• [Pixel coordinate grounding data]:
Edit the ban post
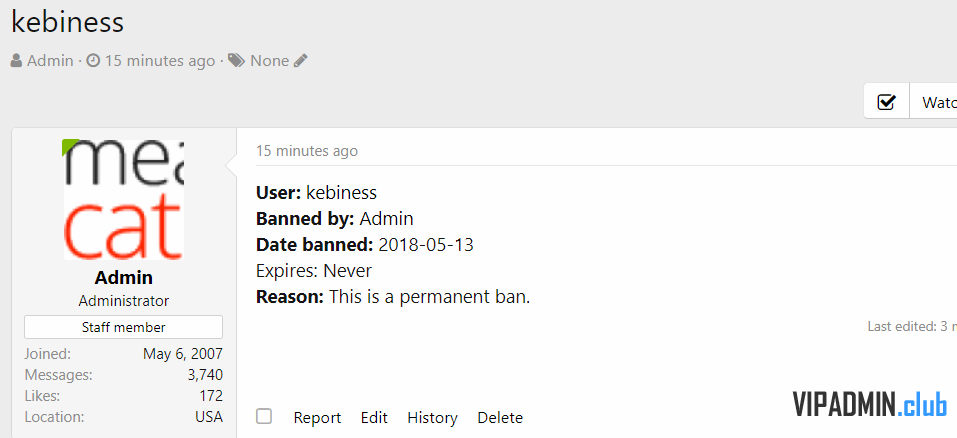 pos(374,418)
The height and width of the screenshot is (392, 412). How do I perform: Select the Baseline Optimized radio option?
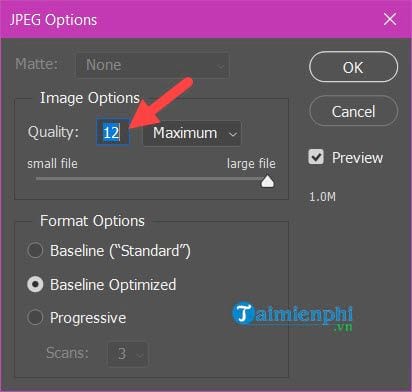[35, 284]
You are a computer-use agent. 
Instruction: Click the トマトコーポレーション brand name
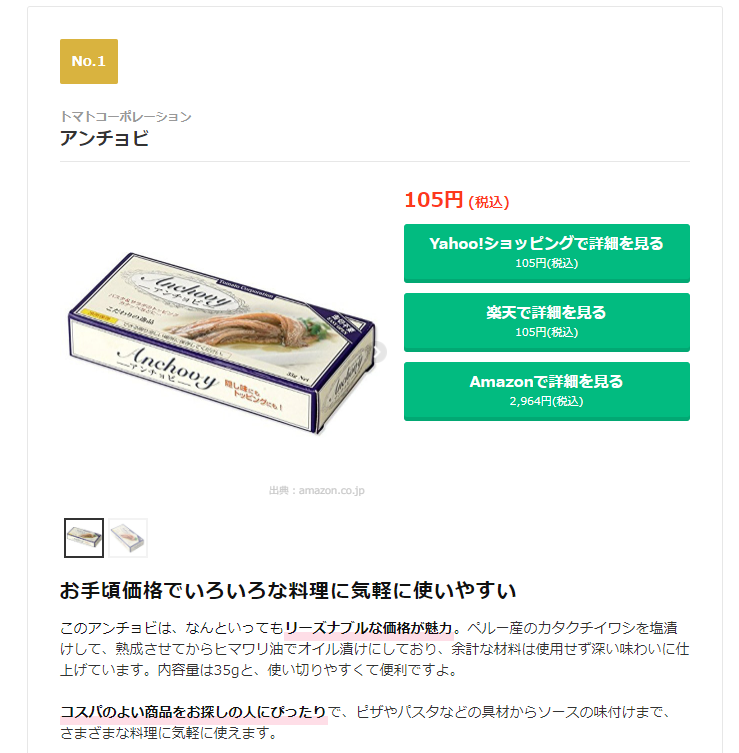coord(126,117)
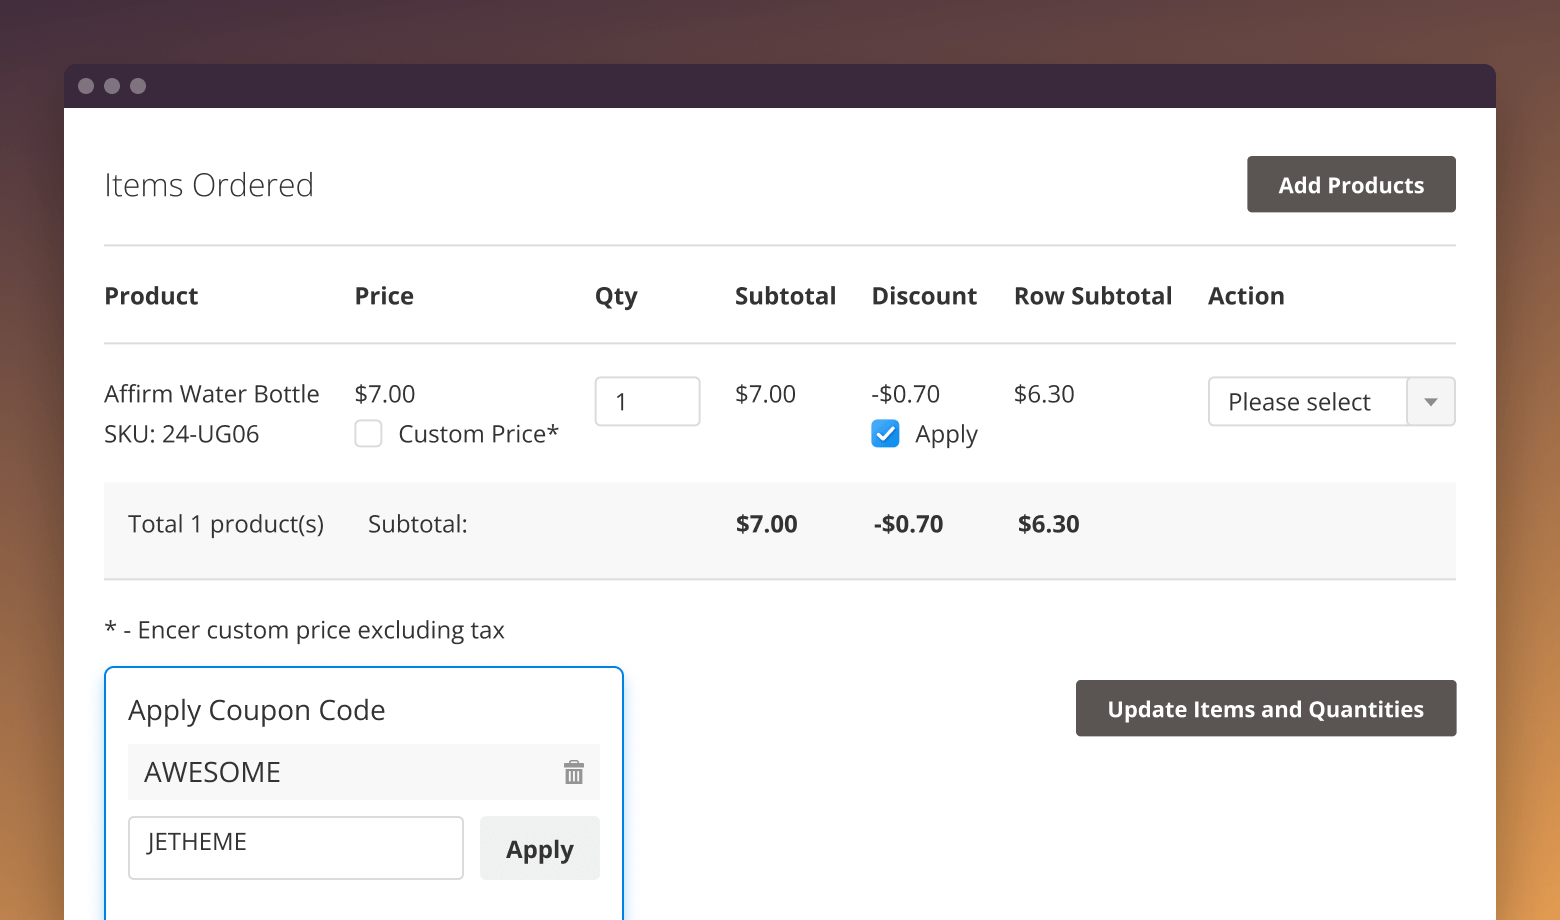
Task: Toggle the Custom Price checkbox for Affirm Water Bottle
Action: [x=368, y=433]
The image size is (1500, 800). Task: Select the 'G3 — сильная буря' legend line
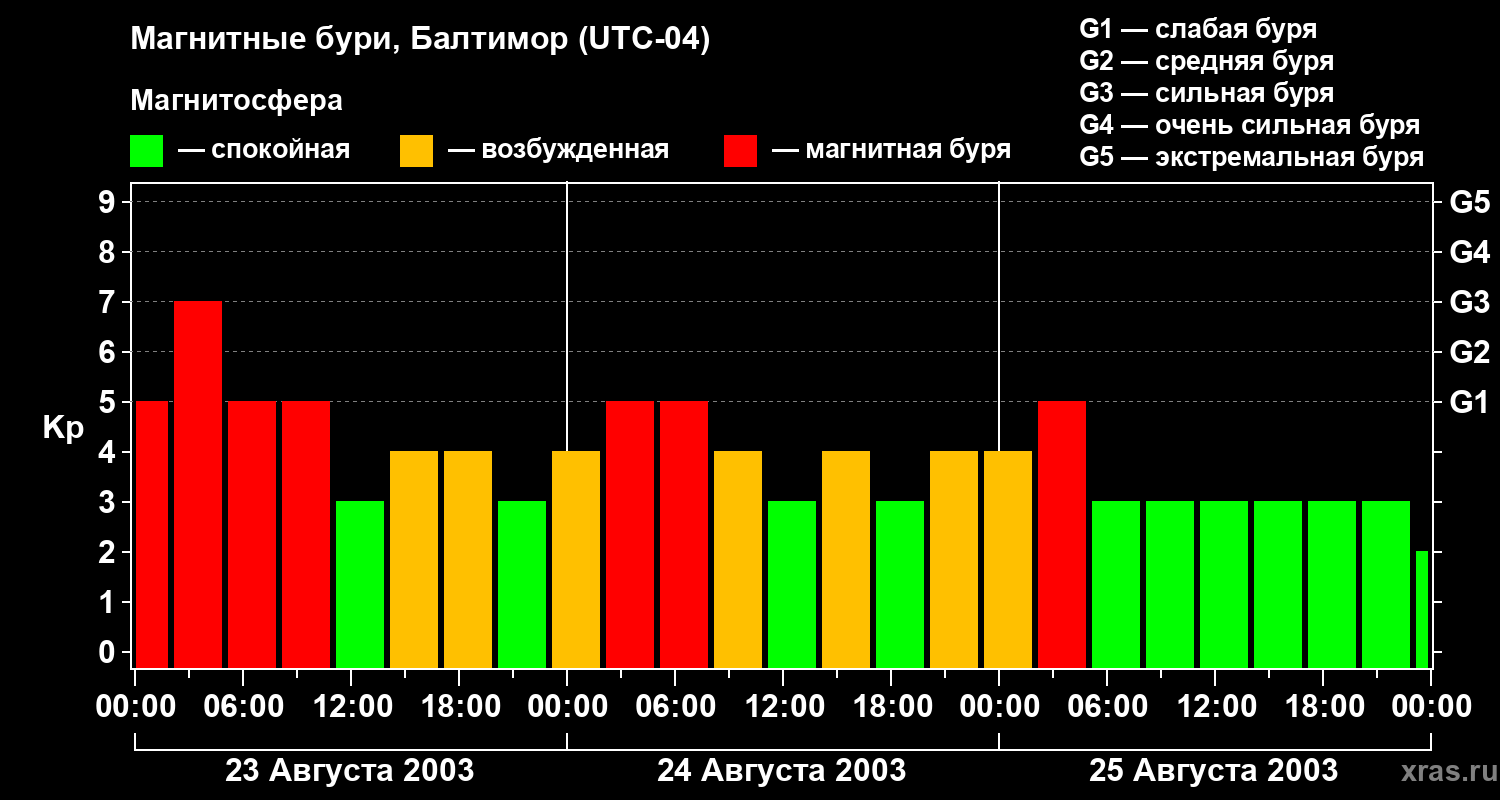[1206, 93]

• [What to produce]: Take the line containing "The image size" and all lines after it to the end of the data above, and reproduce them exactly, leaving out pictures. Nothing else belongs in the copy.

• [Answer for the task]:
The image size is (1500, 800). Task: Select the 'G3 — сильная буря' legend line
[1206, 93]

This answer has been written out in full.